What to produce
In the entries below, find the line with "Ireland (36, 1972)" and the line with "Slovenia (41, 2365)". Return those two lines and all lines between them, exactly.

Source records

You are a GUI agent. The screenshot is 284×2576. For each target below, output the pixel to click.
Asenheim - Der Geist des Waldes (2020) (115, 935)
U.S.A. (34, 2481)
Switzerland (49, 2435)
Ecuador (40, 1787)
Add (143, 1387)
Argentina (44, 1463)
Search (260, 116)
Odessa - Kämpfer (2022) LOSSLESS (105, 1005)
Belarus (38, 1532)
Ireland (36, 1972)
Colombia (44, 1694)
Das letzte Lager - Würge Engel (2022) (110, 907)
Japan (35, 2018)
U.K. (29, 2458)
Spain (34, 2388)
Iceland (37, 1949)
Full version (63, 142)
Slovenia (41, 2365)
==
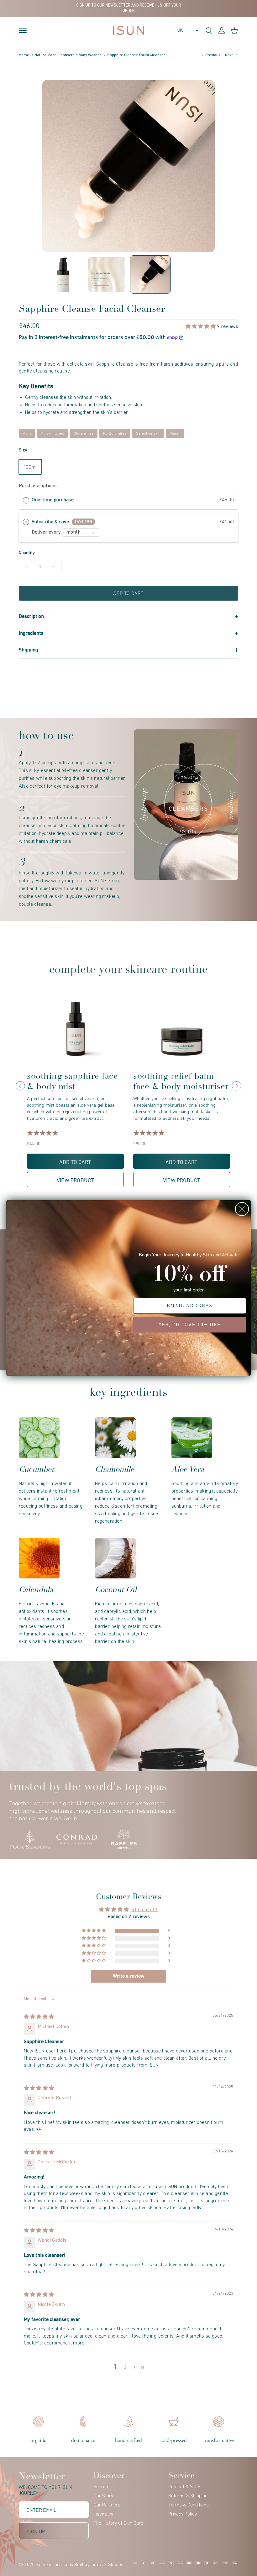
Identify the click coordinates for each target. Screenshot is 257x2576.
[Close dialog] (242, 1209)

Written response
Ireland (36, 1972)
Colombia (44, 1694)
Das letzte Lager - Würge Engel (2022) (110, 907)
Japan (35, 2018)
U.K. (29, 2458)
Spain (34, 2388)
Iceland (37, 1949)
Full version (63, 142)
Slovenia (41, 2365)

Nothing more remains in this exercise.